**EXTRAIT DE PAGE:**
========================

A la suite de ce rapport se crée, sous l’impulsion de Monsieur Charles Deschodt, le Comité roubaisien de Protection de l’Enfance qui a pour but selon ses statuts : « d’encourager et de propager l’allaitement maternel, de faire pénétrer les règles d’hygiène infantile et particulièrement de l’allaitement artificiel, de fournir par l’intermédiaire de » La Goutte de Lait » aux femmes qui ne peuvent nourrir leur enfant au sein, un lait sain, enfin de donner aux mères par les soins de ses médecins les conseils d’hygiène nécessaires « .
L’action du Comité ne prend vraiment son essor qu’après qu’un industriel roubaisien émigré aux Etats-Unis, Monsieur Pierre Wibaux a écrit, l’année précédente, aux administrations municipales de Roubaix, Tourcoing et Lille en leur promettant une donation de 25.000 francs afin d’établir des fermes modèles dont le lait pourrait être distribué dans les meilleures conditions aux familles nécessiteuses. Le Docteur Butruille, devenu Président du Comité, accepte la donation et la municipalité décide de louer un local au n°12 de la rue de Lille.
Le 1er février 1904, La Goutte de Lait commence à fonctionner. Elle regroupe une consultation de nourrissons sous la responsabilité des Docteurs Felhoen et Lerat et un centre de pasteurisation et de distribution de lait géré par Monsieur Alfred Leclercq. Très vite, l’action bénéfique de La Goutte de Lait porte ses fruits et la mortalité des nourrissons descend à 13,5%.
La municipalité, sous l’initiative de Monsieur Eugène Motte, décide de doter l’association de ses propres locaux. C’est une parcelle située boulevard Gambetta et qui appartient à l’entreprise Motte-Bossut qui est choisie. Ce terrain a l’avantage de se trouver » à proximité de la Grand-Place, des Halles, des marchés et de la Place de la Liberté où convergent tous les tramways « . L’établissement des plans est confié à l’architecte Albert Bouvy. L’achat du terrain coûtera la somme de 37.400 francs. Les fonds proviennent d’une loterie de liquidation d’un montant de 500.000 francs attribuée à la ville de Roubaix par arrêté ministériel. Le reste de la somme est affecté à la construction de deux pavillons pour enfants à l’hôpital de la Fraternité. Le bâtiment sera inauguré le 22 décembre 1912.
La Goutte de Lait comporte deux bâtiments distincts : celui donnant sur le boulevard du Général Leclerc est attribué à la consultation des nourrissons, celui donnant sur la rue de la Poste à la préparation des rations de lait pasteurisé. Ces installations sont louées au Comité par la municipalité pour une somme symbolique de un franc par an. Le Comité de Protection de l’Enfance s’occupe de l’organisation, apporte ses médecins, son personnel. Les frais de fonctionnement sont couverts par une subvention municipale annuelle qui s’élève à 3.500 francs en 1904 et par la rente assurée par la donation de Monsieur Pierre Wibaux. Le lait pasteurisé est payé à raison de 20 centimes la ration journalière pour les familles modestes et entre 30 centimes et 1 franc pour les autres familles. Le lait provient d’une ferme de Bondues et est traité par chauffage à 75° pendant 10 minutes selon le procédé de l’ingénieur Constant. En 1924, sur 731 enfants inscrits, seulement 5 décèdent, soit 3,51 %.

========================

**EXERCICE 1:** D'après le texte sur la Goutte de Lait de Roubaix, combien a coûté l'achat du terrain du boulevard Gambetta ?
**EXERCICE 2:** Recopiez le passage du texte sur la Goutte de Lait de Roubaix qui commence à « Le 1er février » et se termine à « descend à 13,5%. ».
**EXERCICE 3:** Prolongez le texte sur la Goutte de Lait de Roubaix au-delà de sa dernière phrase.

**DONNÉES EXTRAITES:**
========================

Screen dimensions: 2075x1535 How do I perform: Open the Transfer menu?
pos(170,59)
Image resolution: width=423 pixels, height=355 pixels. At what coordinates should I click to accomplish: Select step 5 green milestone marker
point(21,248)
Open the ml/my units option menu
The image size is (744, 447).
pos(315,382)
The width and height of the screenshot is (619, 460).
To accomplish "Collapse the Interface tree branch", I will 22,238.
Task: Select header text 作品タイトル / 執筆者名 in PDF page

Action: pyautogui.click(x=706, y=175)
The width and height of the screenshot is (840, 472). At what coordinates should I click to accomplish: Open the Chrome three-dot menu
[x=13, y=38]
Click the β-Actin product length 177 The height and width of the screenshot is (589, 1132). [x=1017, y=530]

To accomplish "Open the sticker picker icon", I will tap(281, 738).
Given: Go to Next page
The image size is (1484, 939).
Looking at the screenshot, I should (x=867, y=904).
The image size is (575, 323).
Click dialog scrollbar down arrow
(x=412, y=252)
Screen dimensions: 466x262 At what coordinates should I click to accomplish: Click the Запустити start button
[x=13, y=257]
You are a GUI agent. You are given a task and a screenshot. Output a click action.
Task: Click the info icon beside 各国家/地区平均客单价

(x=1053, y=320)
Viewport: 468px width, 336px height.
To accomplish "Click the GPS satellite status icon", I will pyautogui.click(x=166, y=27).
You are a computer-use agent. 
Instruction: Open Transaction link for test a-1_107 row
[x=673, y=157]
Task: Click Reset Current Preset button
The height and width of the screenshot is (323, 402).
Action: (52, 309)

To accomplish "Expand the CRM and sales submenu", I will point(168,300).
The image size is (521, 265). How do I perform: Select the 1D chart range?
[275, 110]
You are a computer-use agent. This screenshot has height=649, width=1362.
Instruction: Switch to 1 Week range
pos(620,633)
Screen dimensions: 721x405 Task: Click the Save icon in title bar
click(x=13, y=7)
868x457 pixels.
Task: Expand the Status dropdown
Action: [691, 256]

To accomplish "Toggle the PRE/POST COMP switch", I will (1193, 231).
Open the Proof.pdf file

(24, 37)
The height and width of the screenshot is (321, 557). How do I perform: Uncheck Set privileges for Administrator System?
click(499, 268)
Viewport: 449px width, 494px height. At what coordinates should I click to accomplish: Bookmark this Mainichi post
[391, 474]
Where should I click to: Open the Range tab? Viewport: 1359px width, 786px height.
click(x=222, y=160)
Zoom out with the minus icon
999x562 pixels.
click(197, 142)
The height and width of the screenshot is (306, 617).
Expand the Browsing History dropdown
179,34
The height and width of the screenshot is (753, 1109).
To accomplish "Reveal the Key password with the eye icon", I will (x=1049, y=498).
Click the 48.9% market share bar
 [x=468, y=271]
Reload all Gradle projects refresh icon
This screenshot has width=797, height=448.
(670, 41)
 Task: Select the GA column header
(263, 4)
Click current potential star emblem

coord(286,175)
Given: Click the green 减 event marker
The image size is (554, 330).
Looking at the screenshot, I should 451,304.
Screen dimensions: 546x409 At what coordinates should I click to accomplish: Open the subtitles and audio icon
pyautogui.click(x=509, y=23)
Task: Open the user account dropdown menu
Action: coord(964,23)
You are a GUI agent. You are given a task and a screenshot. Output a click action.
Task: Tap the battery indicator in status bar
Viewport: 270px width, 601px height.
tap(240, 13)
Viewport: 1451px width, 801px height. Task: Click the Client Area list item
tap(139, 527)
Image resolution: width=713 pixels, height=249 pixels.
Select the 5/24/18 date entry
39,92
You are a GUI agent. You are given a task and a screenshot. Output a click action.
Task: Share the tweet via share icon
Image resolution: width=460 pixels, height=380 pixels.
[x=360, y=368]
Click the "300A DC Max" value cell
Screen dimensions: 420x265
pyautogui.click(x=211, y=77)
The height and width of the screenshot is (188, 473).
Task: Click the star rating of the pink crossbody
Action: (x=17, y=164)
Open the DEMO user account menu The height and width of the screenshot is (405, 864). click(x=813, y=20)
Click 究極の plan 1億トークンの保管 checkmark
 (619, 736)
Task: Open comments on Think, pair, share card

========================

**RÉSULTAT 1:** 37.400 francs.

**RÉSULTAT 2:**
Le 1er février 1904, La Goutte de Lait commence à fonctionner. Elle regroupe une consultation de nourrissons sous la responsabilité des Docteurs Felhoen et Lerat et un centre de pasteurisation et de distribution de lait géré par Monsieur Alfred Leclercq. Très vite, l’action bénéfique de La Goutte de Lait porte ses fruits et la mortalité des nourrissons descend à 13,5%.

**RÉSULTAT 3:**
En 1927 est fondé le Comité des Dames qui met en place l’oeuvre du » Prêt du Lit-Berceau « . Trois ans plus tard, à la mort du Docteur Butruille, Monsieur Joseph Wibaux, frère du généreux donateur, accède à la présidence et à la suite de ses démarches, La Goutte de Lait est reconnue d’utilité publique. A ce moment, l’œuvre ouvre une consultation de nourrissons dans six quartiers de Roubaix. En 1933, le Docteur Paul Butruille (le fils) devient Président du Comité. Cette année là, 308 enfants sont nourris à La Goutte de Lait pour un total de 65.370 rations.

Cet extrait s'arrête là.